I agree that's a better ontology, this was the post I could write fast as a patch, looking forward to yours!

I might read your half baked ones and be up for writing it coauthoring the real thing is you want.

Edit: Added a note to the main post pointing at this.

[-]Luc Brinkman2mo33

I see how "Local alignment != asymptotic alignment" is more accurate but I find the current title/claim easier to understand.

I coudl see them being a good pair, where the current title makes the claim and the local vs asymptotic stuff adds the mechanism. But the mechanism without the claim, I would fear, would fail to land for many people. Just sth to keep in mind as one datapoint if you ever do a followup post :)

[-]plex2mo20

Yeah, this one does feel more memetically powerful in some ways, but something like less collaborative. Agree we'd probably want the pair.

[-]draganover2mo140

I disagree. I think you've set up a strawman for an alignment target which is unreasonable and which a generally intelligent model would never be able to satisfy.

> "If you can use your intent aligned system to write code which jailbreaks other LLMs and enables them to do dangerous ML research, it is also not Aligned in the original sense."

This seems incorrect. Actions are not good or bad in isolation. The same action can be good when analyzed from one perspective and bad when analyzed from another.

Suppose I have an aligned, generally intelligent model. It wants to do the Right Thing at all times, cares deeply about what I want it to care deeply about, etc. Now suppose someone puts this model into a box where it has no access to the outside world and they tell it they are trying to do AI safety research. They are trying to understand how to defend against a specific jailbreak. In order to do this, they need to produce the jailbreak so that they can study it. What is the model supposed to do? In your case, because it's aligned, it should at all times completely refuse no matter what?

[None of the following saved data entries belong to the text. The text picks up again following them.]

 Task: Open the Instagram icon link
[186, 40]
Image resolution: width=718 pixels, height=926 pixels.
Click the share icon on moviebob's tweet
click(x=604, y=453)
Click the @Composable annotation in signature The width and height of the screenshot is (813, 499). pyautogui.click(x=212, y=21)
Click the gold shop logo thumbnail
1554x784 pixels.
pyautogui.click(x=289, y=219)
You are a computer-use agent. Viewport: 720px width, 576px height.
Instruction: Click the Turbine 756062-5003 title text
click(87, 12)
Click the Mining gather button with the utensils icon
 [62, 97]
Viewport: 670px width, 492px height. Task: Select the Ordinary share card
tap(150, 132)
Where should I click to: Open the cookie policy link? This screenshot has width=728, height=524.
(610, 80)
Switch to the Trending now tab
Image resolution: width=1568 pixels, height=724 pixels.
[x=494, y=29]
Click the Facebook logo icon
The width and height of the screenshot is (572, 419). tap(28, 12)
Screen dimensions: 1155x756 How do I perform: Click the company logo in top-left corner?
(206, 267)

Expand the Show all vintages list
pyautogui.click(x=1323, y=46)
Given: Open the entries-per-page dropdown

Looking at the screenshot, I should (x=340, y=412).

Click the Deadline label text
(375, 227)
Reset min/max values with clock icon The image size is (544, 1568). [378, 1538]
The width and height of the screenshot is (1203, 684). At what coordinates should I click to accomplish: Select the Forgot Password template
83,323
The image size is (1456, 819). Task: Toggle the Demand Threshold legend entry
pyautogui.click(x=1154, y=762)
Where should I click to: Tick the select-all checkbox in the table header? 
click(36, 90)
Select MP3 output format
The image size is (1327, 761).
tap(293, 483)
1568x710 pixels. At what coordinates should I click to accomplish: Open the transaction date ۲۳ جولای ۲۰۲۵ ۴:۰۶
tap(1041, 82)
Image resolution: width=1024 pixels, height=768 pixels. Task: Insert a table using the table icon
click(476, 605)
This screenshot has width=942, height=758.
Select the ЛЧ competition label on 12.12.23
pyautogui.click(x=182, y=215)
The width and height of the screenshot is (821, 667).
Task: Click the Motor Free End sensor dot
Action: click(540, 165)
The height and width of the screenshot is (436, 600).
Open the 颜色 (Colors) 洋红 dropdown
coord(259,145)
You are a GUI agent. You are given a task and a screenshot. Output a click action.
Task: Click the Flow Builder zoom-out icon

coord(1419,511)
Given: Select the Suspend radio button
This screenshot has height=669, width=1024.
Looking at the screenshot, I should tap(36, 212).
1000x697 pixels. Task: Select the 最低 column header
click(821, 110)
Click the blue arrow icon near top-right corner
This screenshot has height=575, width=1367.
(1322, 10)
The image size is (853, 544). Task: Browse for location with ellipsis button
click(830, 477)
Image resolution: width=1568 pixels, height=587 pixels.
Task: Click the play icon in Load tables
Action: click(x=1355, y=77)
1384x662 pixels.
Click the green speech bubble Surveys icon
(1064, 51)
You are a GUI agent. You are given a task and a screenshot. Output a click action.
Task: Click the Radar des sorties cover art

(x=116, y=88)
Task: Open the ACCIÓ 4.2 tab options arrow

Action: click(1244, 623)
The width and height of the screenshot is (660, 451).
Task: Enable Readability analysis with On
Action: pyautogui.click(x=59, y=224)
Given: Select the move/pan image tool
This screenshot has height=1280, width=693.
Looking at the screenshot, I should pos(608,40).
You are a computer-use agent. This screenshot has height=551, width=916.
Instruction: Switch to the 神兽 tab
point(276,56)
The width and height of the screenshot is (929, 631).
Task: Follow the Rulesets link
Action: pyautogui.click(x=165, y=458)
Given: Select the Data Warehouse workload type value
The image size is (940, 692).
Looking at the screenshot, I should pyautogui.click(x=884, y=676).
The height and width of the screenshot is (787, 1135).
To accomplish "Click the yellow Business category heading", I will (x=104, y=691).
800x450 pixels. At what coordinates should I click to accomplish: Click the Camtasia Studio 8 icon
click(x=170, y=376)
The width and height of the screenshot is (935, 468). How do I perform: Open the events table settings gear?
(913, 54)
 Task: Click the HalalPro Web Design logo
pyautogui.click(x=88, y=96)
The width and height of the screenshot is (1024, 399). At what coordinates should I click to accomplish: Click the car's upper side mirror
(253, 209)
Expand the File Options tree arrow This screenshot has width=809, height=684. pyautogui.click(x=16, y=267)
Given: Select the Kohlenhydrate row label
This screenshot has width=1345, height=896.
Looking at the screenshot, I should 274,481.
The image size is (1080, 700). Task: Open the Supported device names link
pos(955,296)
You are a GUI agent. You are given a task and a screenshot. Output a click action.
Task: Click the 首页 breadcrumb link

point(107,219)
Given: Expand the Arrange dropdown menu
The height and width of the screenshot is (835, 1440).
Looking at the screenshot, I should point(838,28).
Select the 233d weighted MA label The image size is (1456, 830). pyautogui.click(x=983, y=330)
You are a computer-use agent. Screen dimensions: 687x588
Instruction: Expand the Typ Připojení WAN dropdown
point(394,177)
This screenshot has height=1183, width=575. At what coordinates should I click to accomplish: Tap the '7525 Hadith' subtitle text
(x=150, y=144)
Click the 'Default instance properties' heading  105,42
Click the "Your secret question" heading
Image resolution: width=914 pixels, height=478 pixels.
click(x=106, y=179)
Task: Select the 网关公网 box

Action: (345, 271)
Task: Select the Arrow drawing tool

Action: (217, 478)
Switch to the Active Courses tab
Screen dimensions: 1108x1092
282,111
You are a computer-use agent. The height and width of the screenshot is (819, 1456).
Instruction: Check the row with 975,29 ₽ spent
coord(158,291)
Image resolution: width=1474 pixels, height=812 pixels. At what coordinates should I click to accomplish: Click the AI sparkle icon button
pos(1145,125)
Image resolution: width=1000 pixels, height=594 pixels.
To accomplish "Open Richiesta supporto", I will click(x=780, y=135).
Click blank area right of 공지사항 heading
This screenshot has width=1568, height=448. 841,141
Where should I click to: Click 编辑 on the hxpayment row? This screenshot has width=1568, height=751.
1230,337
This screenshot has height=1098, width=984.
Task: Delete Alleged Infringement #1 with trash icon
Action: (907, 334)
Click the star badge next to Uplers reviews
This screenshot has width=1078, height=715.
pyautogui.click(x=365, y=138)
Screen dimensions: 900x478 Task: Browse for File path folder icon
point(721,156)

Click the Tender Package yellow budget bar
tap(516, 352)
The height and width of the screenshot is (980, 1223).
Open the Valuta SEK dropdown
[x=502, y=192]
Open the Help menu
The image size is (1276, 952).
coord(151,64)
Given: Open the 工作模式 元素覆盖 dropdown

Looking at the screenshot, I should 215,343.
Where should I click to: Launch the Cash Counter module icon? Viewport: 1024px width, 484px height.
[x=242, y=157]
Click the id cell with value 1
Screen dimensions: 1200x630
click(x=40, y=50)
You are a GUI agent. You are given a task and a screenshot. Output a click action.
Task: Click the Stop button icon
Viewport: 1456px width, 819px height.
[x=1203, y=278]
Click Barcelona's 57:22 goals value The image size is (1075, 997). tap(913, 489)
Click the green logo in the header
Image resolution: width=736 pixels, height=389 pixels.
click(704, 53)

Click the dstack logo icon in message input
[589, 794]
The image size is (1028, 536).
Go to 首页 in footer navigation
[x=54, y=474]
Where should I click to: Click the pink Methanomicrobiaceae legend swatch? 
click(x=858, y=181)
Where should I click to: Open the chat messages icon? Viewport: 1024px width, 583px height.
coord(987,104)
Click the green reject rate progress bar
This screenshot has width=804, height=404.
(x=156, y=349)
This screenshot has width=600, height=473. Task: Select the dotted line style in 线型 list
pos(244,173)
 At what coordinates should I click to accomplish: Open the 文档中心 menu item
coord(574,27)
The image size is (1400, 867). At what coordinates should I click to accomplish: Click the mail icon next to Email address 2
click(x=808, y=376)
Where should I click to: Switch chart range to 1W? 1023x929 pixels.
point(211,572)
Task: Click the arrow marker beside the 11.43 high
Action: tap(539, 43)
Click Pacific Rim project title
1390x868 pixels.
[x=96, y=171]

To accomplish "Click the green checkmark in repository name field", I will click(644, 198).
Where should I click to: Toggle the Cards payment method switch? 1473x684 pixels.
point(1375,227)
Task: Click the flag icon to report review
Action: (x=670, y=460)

More broadly, I am struggling to see what evidence you have for why current alignment frameworks (among other things) would fail to transfer to more capable models. Suppose we have a "product" AI model which is aligned to a constitution and that this product AI model is the start of RSI. Is it clear that the later models don't abide by the constitution? What if each successive model holds those convictions deeper and deeper?

[-]plex2mo*119

It may seem unreasonable within the current paradigm, but I think it's necessary to reach if we get strong superintelligence. You need to have a system that you can't make destroy the entire system if you want the whole system to remain undestroyed indefinitely.

You're that I didn't explain why each framework fails to plausibly scale to very strong models, maybe that's also worth it's own post, because there are a lot and each have limits that you need to go a bit into the weeds to see.

[-]Thomas Kwa1mo20

I would still say this property is not quite necessary when we get strong superintelligence, although it could be the best design choice in practice. The job of preventing people from developing/deploying dangerous AIs doesn't need to be done by the model's guardrails; for example we could use surveillance like we do with nuclear weapons.

The requirements for a sufficiently aligned model will depend on what else is happening in society. E.g. if we give everyone weights access to the ASI and don't regulate AI technology at all, then the AI has to resist being fine-tuned to do dangerous ML research, which is probably infeasible.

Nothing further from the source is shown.